Poilievre’s Big Reveal

2 minute read

Pierre Poilievre’s first moves as leader of the Conservative Party provide hints on his strategy and considerations for the anticipated shadow cabinet announcement later this month. He’ll have to prioritize appealing to Quebec, especially following the mishandling of the Rayes departure. The new leader’s decisive first-ballot victory will be a strong unifying force within the party, but his caucus still includes a few Conservative members who were critical of his policies during the leadership race.

Poilievre will have to adopt a more conciliatory approach, tone down his pugilistic political style without abandoning it completely, and provide opportunities for his caucus members to advance their policy goals in their new roles. 

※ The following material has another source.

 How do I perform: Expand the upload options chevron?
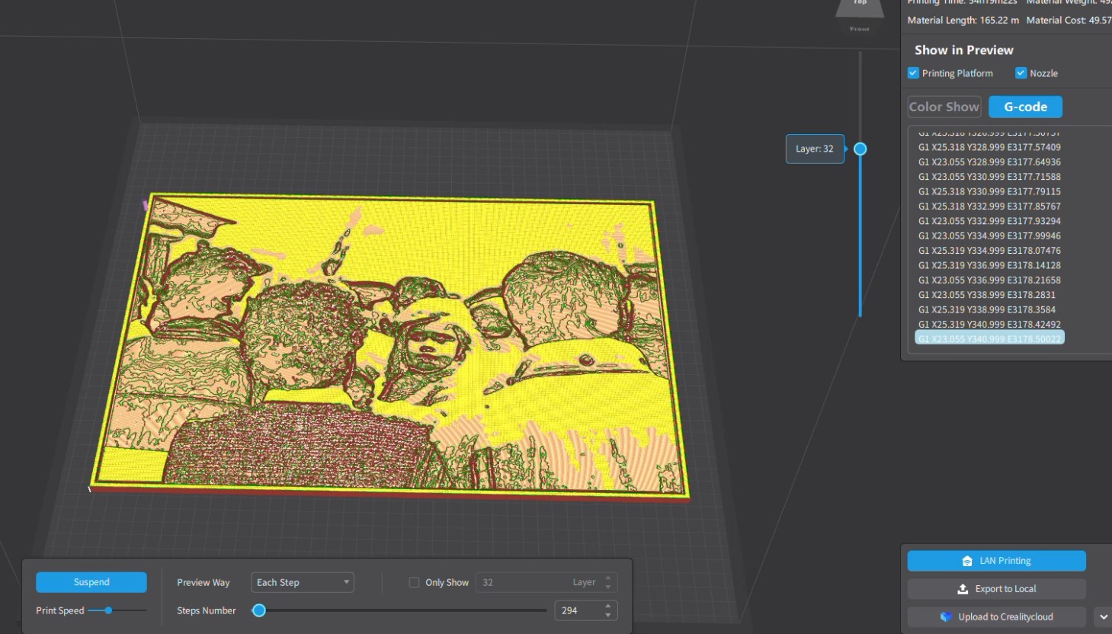pyautogui.click(x=1103, y=616)
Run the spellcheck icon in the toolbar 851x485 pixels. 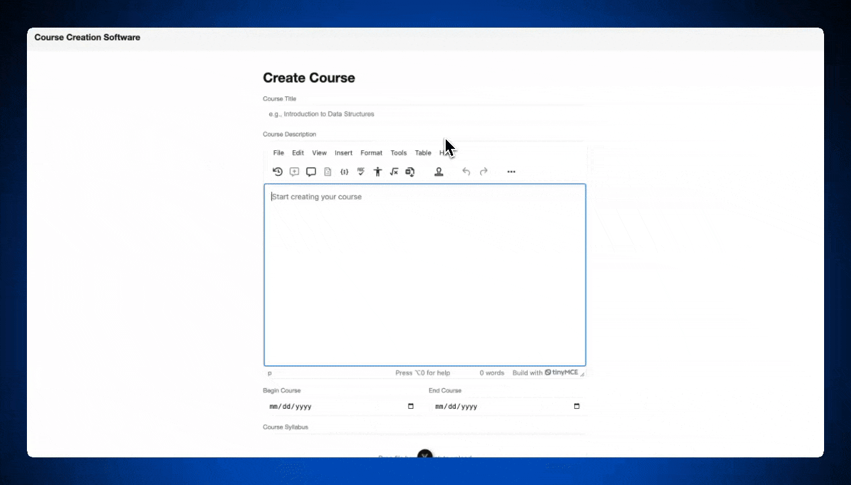click(361, 172)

Backing off the fighting stance

The Rayes departure was a significant distraction for Poilievre as he navigated his first week as leader of the Conservative Party. It was a reminder of the importance of party unity and the need to approach politics in a conciliatory tone that doesn’t ostracize his leadership supporters. Poilievre needs to convince his party that his political approach won’t alienate Canadians at the ballot box. He also needs to extend an olive branch to the so-called moderate members who will be targeted by both the Liberals and NDP. 

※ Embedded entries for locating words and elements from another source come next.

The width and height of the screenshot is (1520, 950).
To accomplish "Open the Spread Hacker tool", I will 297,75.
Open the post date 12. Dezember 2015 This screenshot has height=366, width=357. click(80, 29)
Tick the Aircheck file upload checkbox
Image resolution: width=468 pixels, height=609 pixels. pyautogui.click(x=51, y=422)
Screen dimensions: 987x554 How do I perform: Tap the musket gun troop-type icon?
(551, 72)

The Poilievre team’s harsh response to Rayes’ departure made a bad situation even worse for a new leader trying to make inroads in Quebec. The good news for Poilievre is that most of his MPs from the province are experienced politicians. All but rookie MP Dominique Vien are already in critic or committee roles and were sitting as incumbents going into the last election. This gives the leader a lot of strong candidates to choose from as he builds his front bench. 

Providing opportunity for caucus members

Poilievre’s promise to meet with each of his 117 MPs before revealing his new shadow cabinet is a lesson in good caucus management for all party leaders – especially those with a strong but narrow base of supporters. As Poilievre positions his party as a government in waiting, he will use announcements like the appointment of his shadow cabinet to drive positive news coverage, while simultaneously demonstrating that he is willing to listen as the party develops its policy platform heading into the next election.

Lessons learned from the Rayes debacle, his promise to meet with his caucus, and even some of his bridge-building hires are all signs that there is more to Poilievre’s leadership than his “my-way-or-the-highway” rhetoric would suggest.